▶ WHAT TO PRODUCE
The required output holds only the lines from the one containing "Instruction: Click the" through the end of the material below, copied exactly, please, with no pictures.

Segment Open

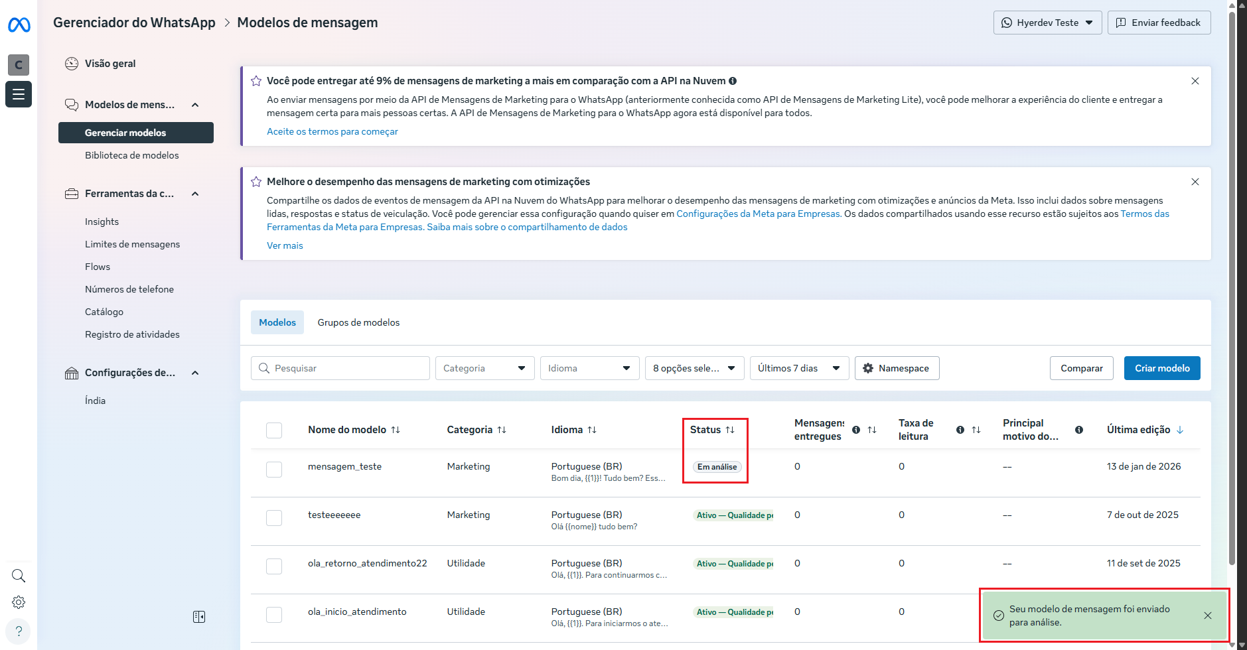Tick the testeeeeeee row checkbox
This screenshot has height=650, width=1247.
point(274,518)
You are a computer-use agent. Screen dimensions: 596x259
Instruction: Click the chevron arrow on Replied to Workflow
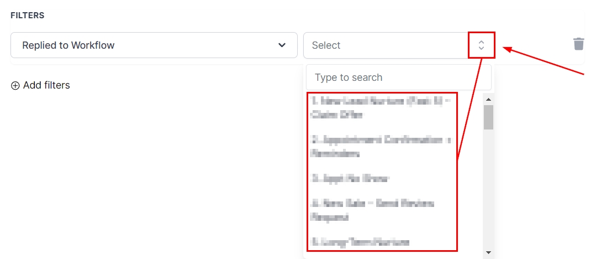(x=282, y=45)
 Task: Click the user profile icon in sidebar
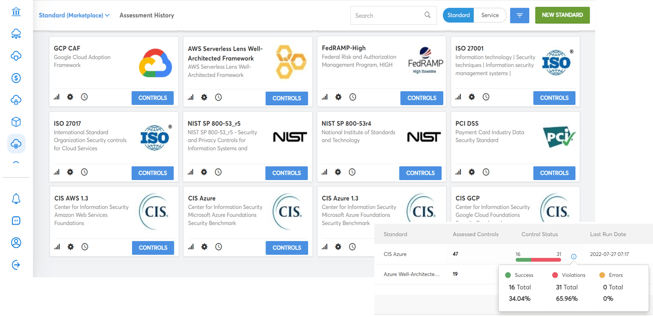16,243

Segment Closed

▶ RESULT OF THE TASK
Instruction: Click the chevron arrow on Replied to Workflow
(x=282, y=45)
 Task: Click the user profile icon in sidebar
16,243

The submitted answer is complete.